Tasks and exercises:
**1)** In the excerpt on Rome and China, write out the passage starting with "Crassus was one" and going on through "in Osca (Huesca).", swapping "triumvirate" for "ruling trio".
**2)** According to the excerpt on Rome and China, how many men did Crassus lead into Parthia?
**3)** Carry the excerpt on Rome and China forward from its last sentence.

Provided text:
Based on studies from sixty years ago that connect narratives of contemporary Chinese and Roman historians, and thanks to genetic and anthropological works carried out in a small region in northwestern China which, incidentally, was called Li-jien in the past, a gap opens in what has been admitted to date concerning the contact between the two Empires, and what began with legends begins to emerge as a reality rather than plausible.
Let’s see what the history of each Empire tells us:
Year 53 BC
Licinius Crassus undertakes a risky campaign in Asia, and at the head of 45,000 men enters Parthia, a powerful eastern kingdom, half barbarian and half Greek, heir of Persia and the Hellenizing campaign of Alexander the Great, that was occupying the territories of the current Iran, Iraq and part of Turkey.
Crassus was one of the three strong men of the Republic of Rome who made up the triumvirate, and wanted to win a great war campaign, like Julius Caesar, who triumphed at that time in the war of Gaul, and Pompey, who had cleaned the Mediterranean Sea of Cilician pirates, and was in Hispania fighting against the Iberian rebels, who under the leadership of Sertorius aspired to establish an independent Hispanic state with capital in Osca (Huesca).
The Romans led by Crassus are composed of seven magnificent legions, 4,000 archers and 4,000 Gallic horsemen, and they believe themselves capable of defeating the dreaded Parthian Cavalry, which is the main body of the enemy army, in its own territory.
The events of this contest have come to us through the writings of Pliny and Plutarch. Once crossed the border between both Empires: the Euphrates River, probably with the troops stretched in a march formed by a thin column, they are caught by surprise by the enemy cavalry in Carrhae (Carras, the current Harran for the Turks).

Excerpted records:

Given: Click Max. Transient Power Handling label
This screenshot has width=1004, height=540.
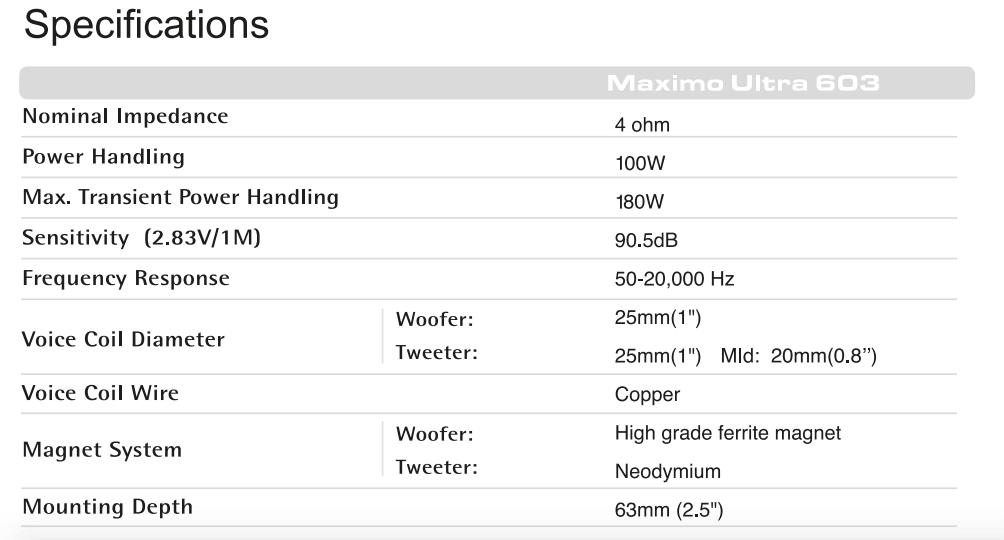Looking at the screenshot, I should (180, 197).
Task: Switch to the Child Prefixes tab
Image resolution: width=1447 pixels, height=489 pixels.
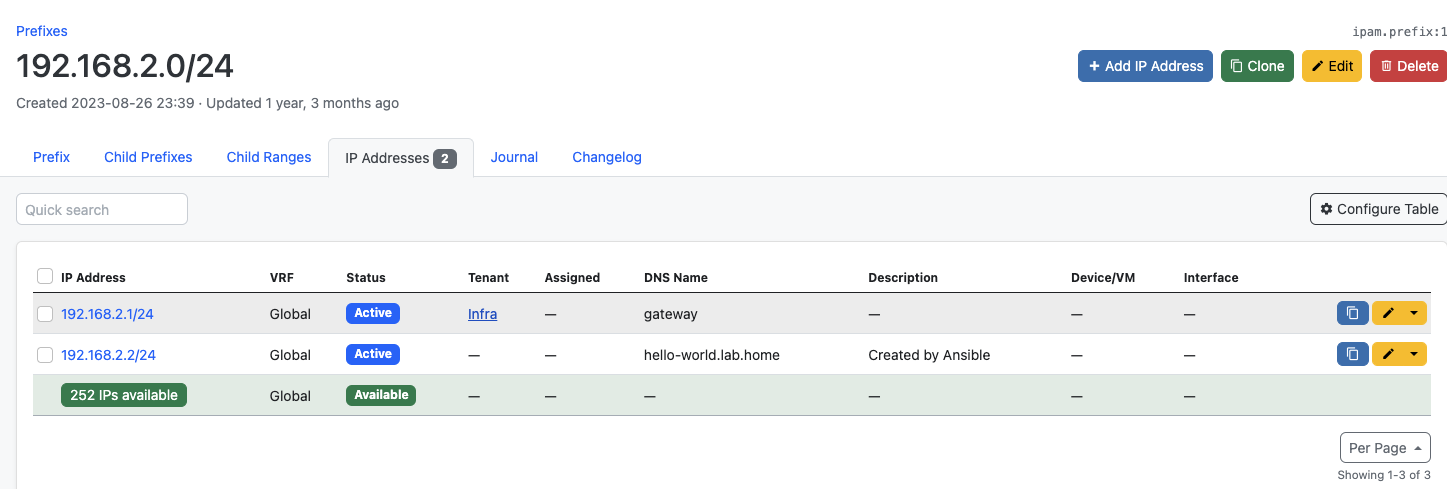Action: coord(148,157)
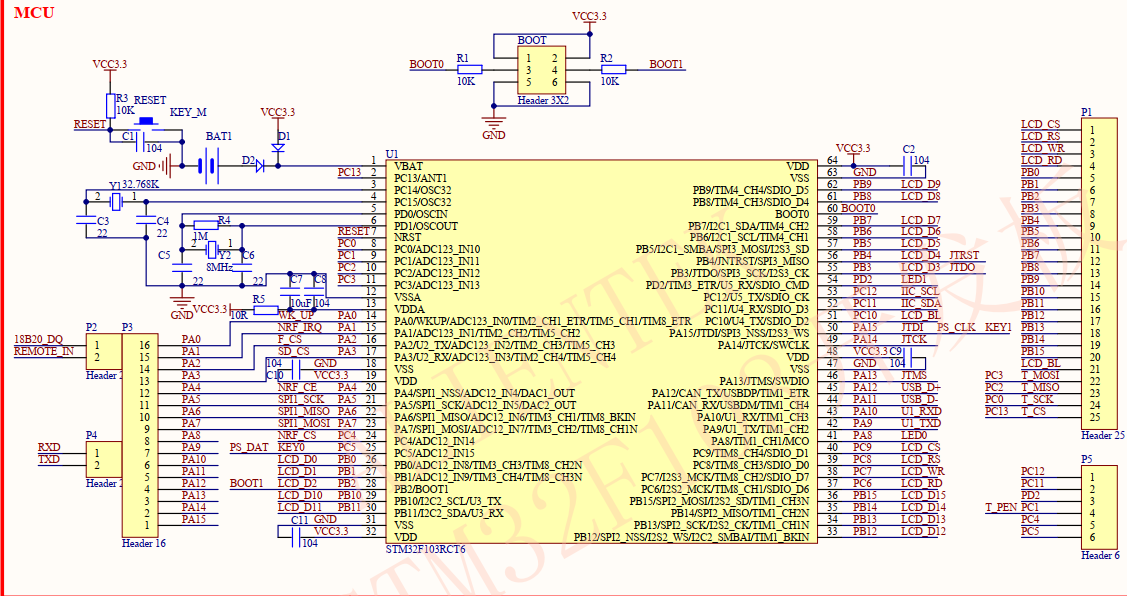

Numbered responses:
**1)**
Crassus was one of the three strong men of the Republic of Rome who made up the ruling trio, and wanted to win a great war campaign, like Julius Caesar, who triumphed at that time in the war of Gaul, and Pompey, who had cleaned the Mediterranean Sea of Cilician pirates, and was in Hispania fighting against the Iberian rebels, who under the leadership of Sertorius aspired to establish an independent Hispanic state with capital in Osca (Huesca).

**2)** 45,000 men.

**3)**
There was a first level disaster, and as happened in other great Roman defeats, such as Teutoburg or Adrianople, the Parthians divided the fearsome Roman army, isolating it in groups and making it more vulnerable, in this case to the constant punishment of mounted archers and the attacks of heavy cavalry (the famous cataphracts). The result was more than 20,000 good legionaries killed, with Crassus in front, and more than 10,000 prisoners. From this catastrophic battle for Rome comes the expression “Crassus errare” (huge mistake).
A portion of the prisoners were enslaved and used in forced labour, but some elite units are sent to Bactria, another territory that was a Hellenistic kingdom, north of present-day Afghanistan, on the banks of the Oxus River (now called Amu Darya) to protect the frontier and fight against the ancestors of the Huns, nomads who then ravaged those lands. What could be better than sending the best surviving Romans to contain them?
Here, in the eastern confines of the known world to the Romans, the track of what must have been a legion, the lost legion, disappears.
In the year 20 BC under the wise empire of Augustus, a new lasting peace was signed between Rome and Parthia, again with the Euphrates River as a frontier. The emperor obtained the return of the eagles and although he demanded the return of the imprisoned soldiers, their track had been lost.
Year 36 BC
The Han dynasty rules the Celestial Empire of China. This great state already had 40,000 kilometres of roads (about half of Rome) at that time and in that year general Gan Yanshou launched a military campaign in the western border territories, the current province of Xinjiang (also known as the Uygur Autonomous Region of Sinkiang), against the Xiongnu nomads, who belonged to the same pre-Hun people that roamed Bactria and the Oxus River.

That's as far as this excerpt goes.